What have we done here? Instead of deeply copying the heap data, we have just copied the pointer and then set the original pointer to null (to prevent 'delete[]' from source object's destructor from releasing our 'just stolen data'). In effect, we have "stolen" the data that originally belonged to the source string. Again, the key insight is that under no circumstance could the client detect that the source had been modified. Since we don't really do a copy here, we call this constructor a "move constructor". Its job is to move resources from one object to another instead of copying them.

Congratulations, you now understand the basics of move semantics! Let's continue by implementing the assignment operator. If you're unfamiliar with the copy and swap idiom, learn it and come back, because it's an awesome C++ idiom related to exception safety.

    string& operator=(string that)
    {
        std::swap(data, that.data);
        return *this;
    }
};

Huh, that's it? "Where's the rvalue reference?" you might ask. "We don't need it here!" is my answer :)

Note that we pass the parameter that by value, so that has to be initialized just like any other string object. Exactly how is that going to be initialized?
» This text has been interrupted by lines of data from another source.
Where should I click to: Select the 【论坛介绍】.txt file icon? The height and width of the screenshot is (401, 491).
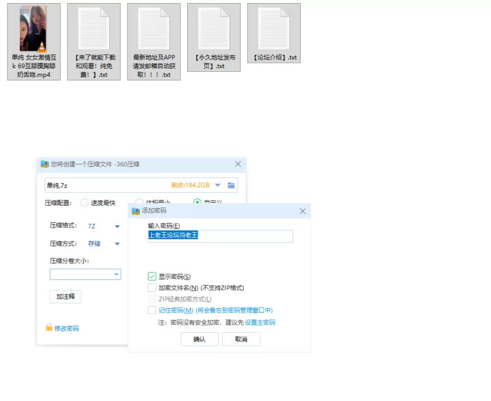(x=274, y=28)
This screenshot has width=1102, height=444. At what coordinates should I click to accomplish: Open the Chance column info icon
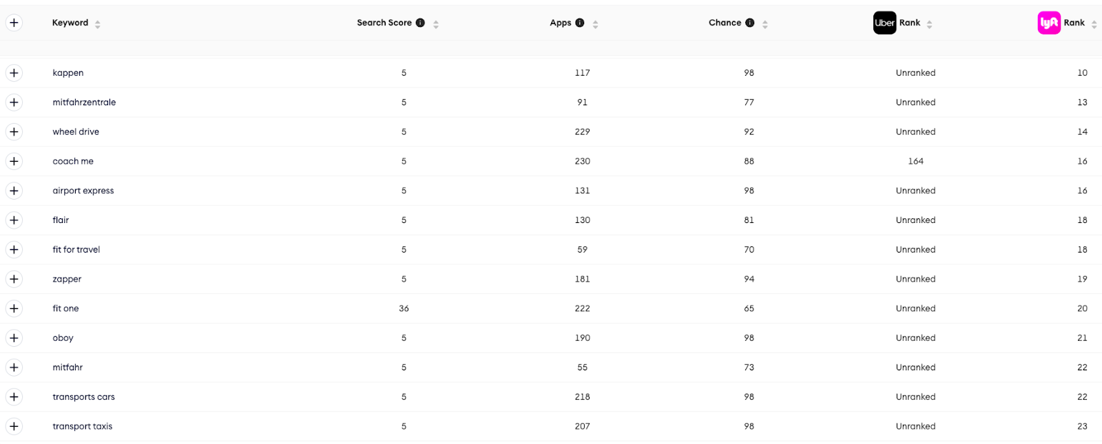click(750, 23)
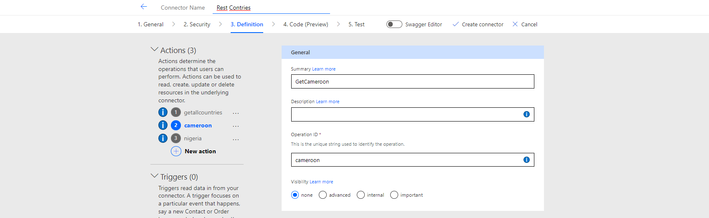The image size is (709, 218).
Task: Click info icon in Description field
Action: (x=526, y=114)
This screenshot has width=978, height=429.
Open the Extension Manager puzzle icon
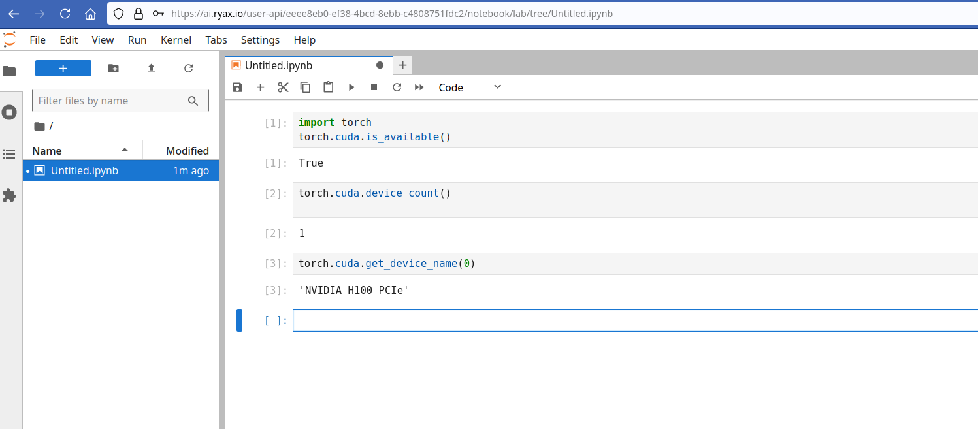pyautogui.click(x=9, y=195)

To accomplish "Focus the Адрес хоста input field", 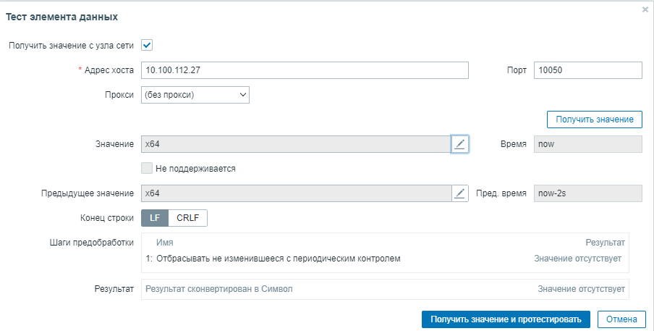I will pyautogui.click(x=305, y=70).
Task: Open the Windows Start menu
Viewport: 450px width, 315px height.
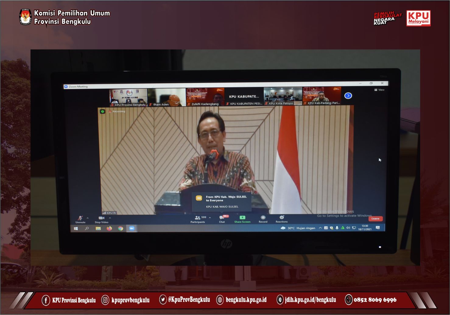Action: 76,228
In the olden days of C++98, the answer would have been "by the copy constructor". In C++0x, the compiler chooses between the copy constructor and the move constructor based on whether the argument to the assignment operator is an lvalue or an rvalue.

So if you say a = b, the copy constructor will initialize that (because the expression b is an lvalue), and the assignment operator swaps the contents with a freshly created, deep copy. That is the very definition of the copy and swap idiom -- make a copy, swap the contents with the copy, and then get rid of the copy by leaving the scope. Nothing new here.

But if you say a = x + y, the move constructor will initialize that (because the expression x + y is an rvalue), so there is no deep copy involved, only an efficient move.
that is still an independent object from the argument, but its construction was trivial,
since the heap data didn't have to be copied, just moved. It wasn't necessary to copy it because x + y is an rvalue, and again, it is okay to move from string objects denoted by rvalues.

To summarize, the copy constructor makes a deep copy, because the source must remain untouched.
The move constructor, on the other hand, can just copy the pointer and then set the pointer in the source to null. It is okay to "nullify" the source object in this manner, because the client has no way of inspecting the object again.

I hope this example got the main point across. There is a lot more to rvalue references and move semantics which I intentionally left out to keep it simple. If you want more details please see my supplementary answer.